Your free time is reduced, and vacations are short, especially now that many patients are seeking medical attention. Making plans for holidays during this time is tricky, it is hard to commit to plans, especially if friends and family have different levels of worry in regards to COVID.  What is important is to do what is best for yourself and your family. Knowing how unpredictable the virus is and its effects on travel and social gatherings, remind yourself there is a chance you will have to stay home, and that is OK.  Create a list of movies you have been meaning to see, restaurants to order from, or fun meals you have wanted to make.

4. Try to stay in touch with your loved ones

Physicians and medical staff are in constant contact with patients and do their best to provide medical care to all who need it.  But in your spare time, it will be imperative for you to connect with your friends and family members during these unprecedented times. So, just to open up about your feelings, try to speak to your loved ones and discuss with them if anything is bothering you.

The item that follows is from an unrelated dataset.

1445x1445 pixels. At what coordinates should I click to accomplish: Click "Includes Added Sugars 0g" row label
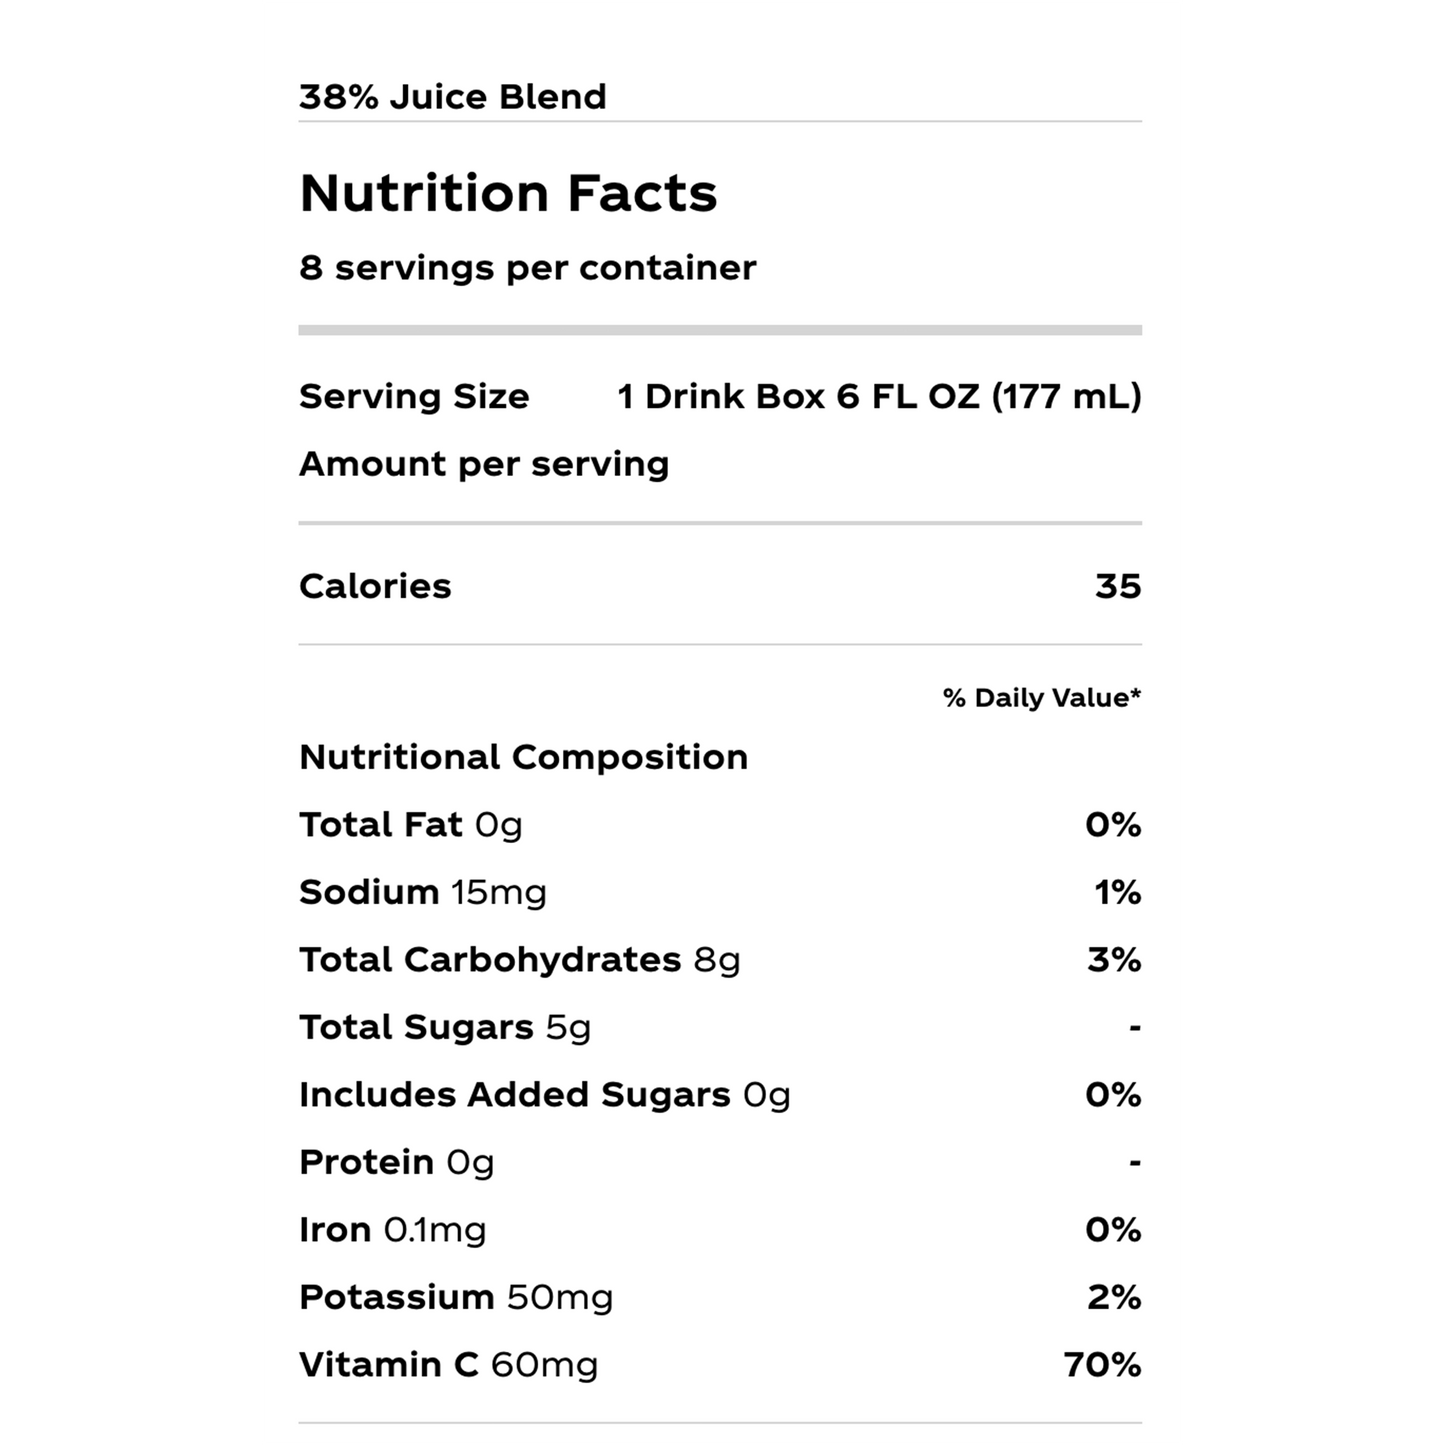pos(545,1095)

5. Protect yourself from triggers

Maybe that means silencing your news alerts after 5 pm or turning down an invitation to a crowded party. Do not read negative information on social networks. By recognizing things or people who trigger your anxiety during this time of heightened nerves and getting ahead of them, you will protect yourself and your mental well-being.

6. Digital detox

Despite 24/7 availability for patients, outside of working hours as well as on your mobile phone, you should try to have gadgets-free zones at home. For example, avoid using your phone or any other electronic gadget while eating or in the bedroom.

7. Do activities that you like

After a hard day in the hospital and communication with many patients, which requires you to listen and understand them, once you are home, you have an opportunity to pursue your hobbies. Do what makes you happy. You can read, watch movies, cook,  learn photography, do gardening, draw or learn to play an instrument or a new language, or try to do an online course. If you do not do activities that you like,  you will only keep thinking about the pandemic and that can further lead to anxiety, stress, depression, irritability, frustration, and anger.  Try to exercise at home and stay stress-free. Exercising can release feel-good hormones (endorphins). Even 10-15 minutes of regular exercise gives the body a boost for better well-being. 

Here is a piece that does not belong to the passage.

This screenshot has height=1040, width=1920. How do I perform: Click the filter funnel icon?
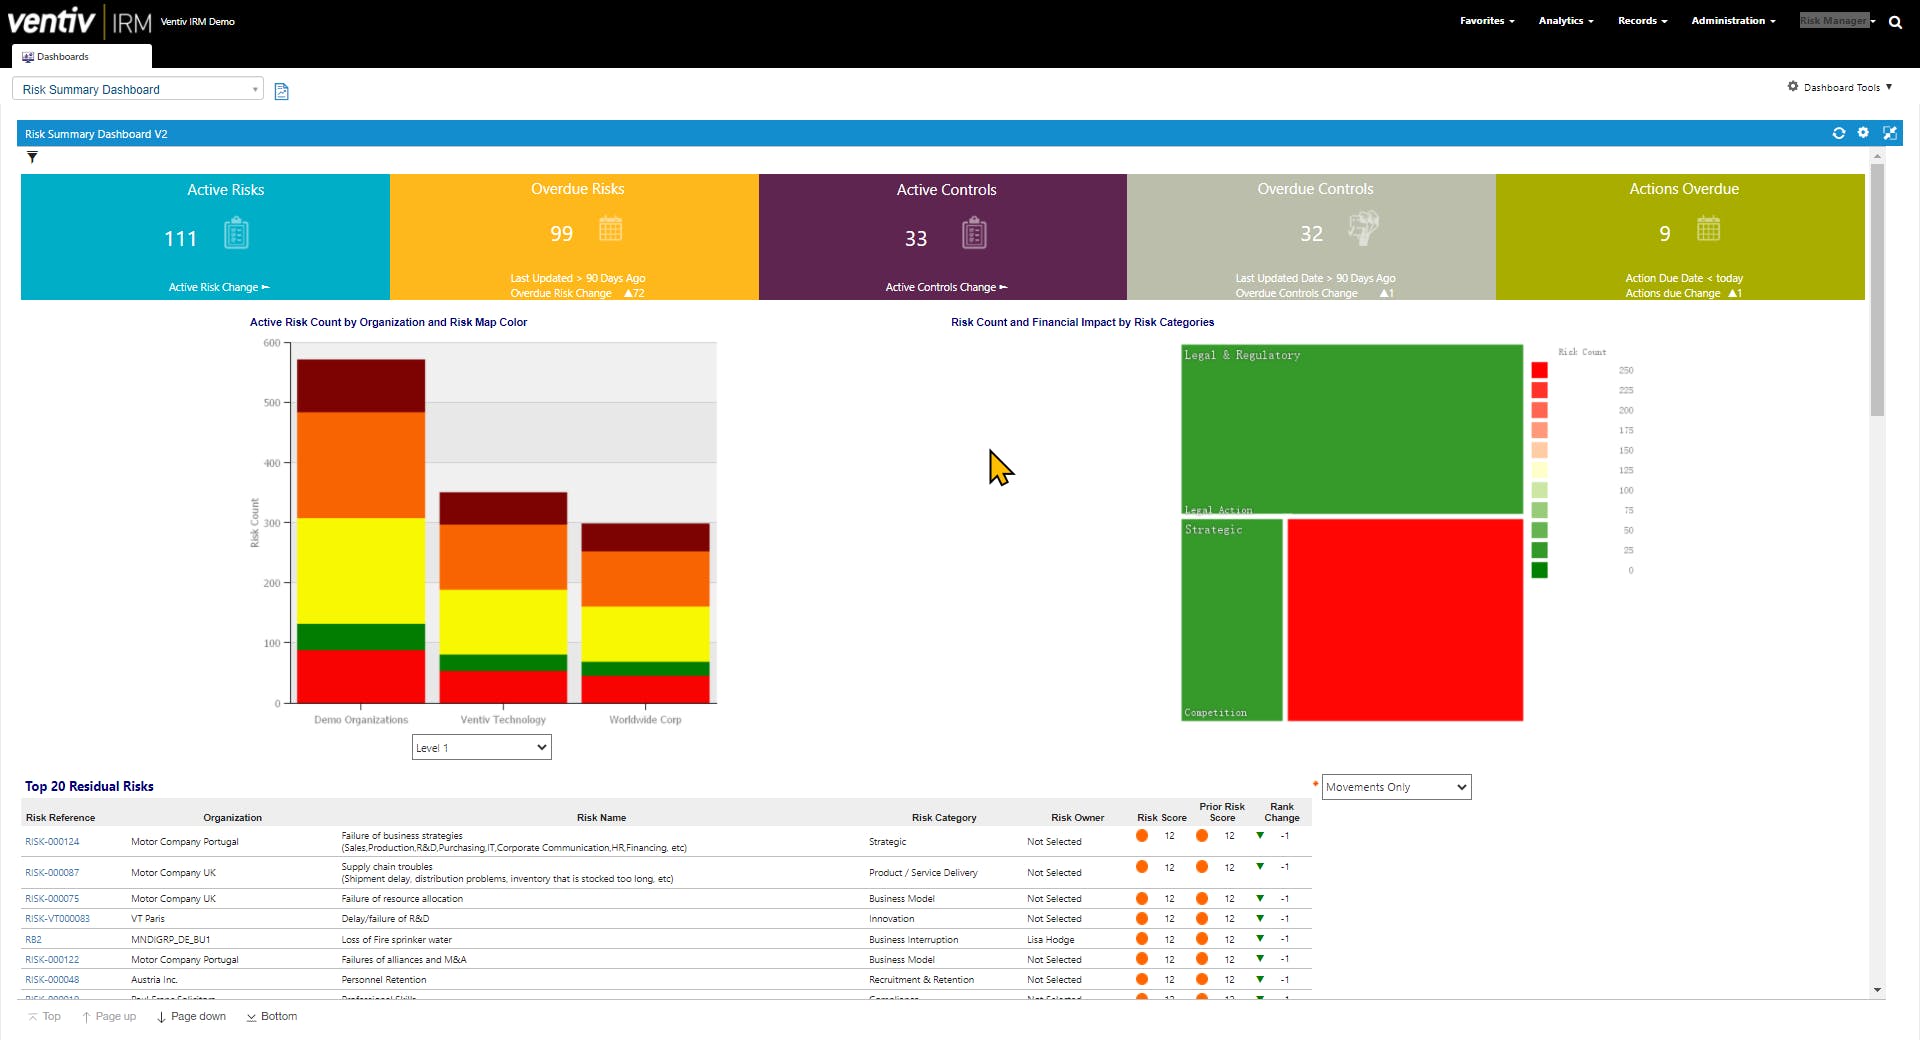tap(32, 157)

8. Try relaxation techniques and practice awareness

Certain relaxation techniques like meditation and yoga can help ease anxiety and stress. You will be able to rejuvenate and stay calm.  Be aware of your movements, and try to put 100 percent focus and attention on the task at hand rather than thinking about too many things at the same time. Awareness should be practiced in all activities.

9. Be kind to yourself

Аs you are kind and committed to your patients, be kind and committed to yourself. Try to have some ‘me’ time at home.  Pamper yourself by nourishing your skin and hair, following a well-balanced diet, and taking good care of yourself.

10. Acceptance can help

You need to have an open mind. If you are anxious, try to find the root cause, but you can also get the help of a therapist оr expert on mental health,  to calm you down and help you stay stress-free.  Do not be in denial mode. Accept that you are anxious due to the COVID situation, and you have to make peace with this ‘new normal’ and learn to live with it.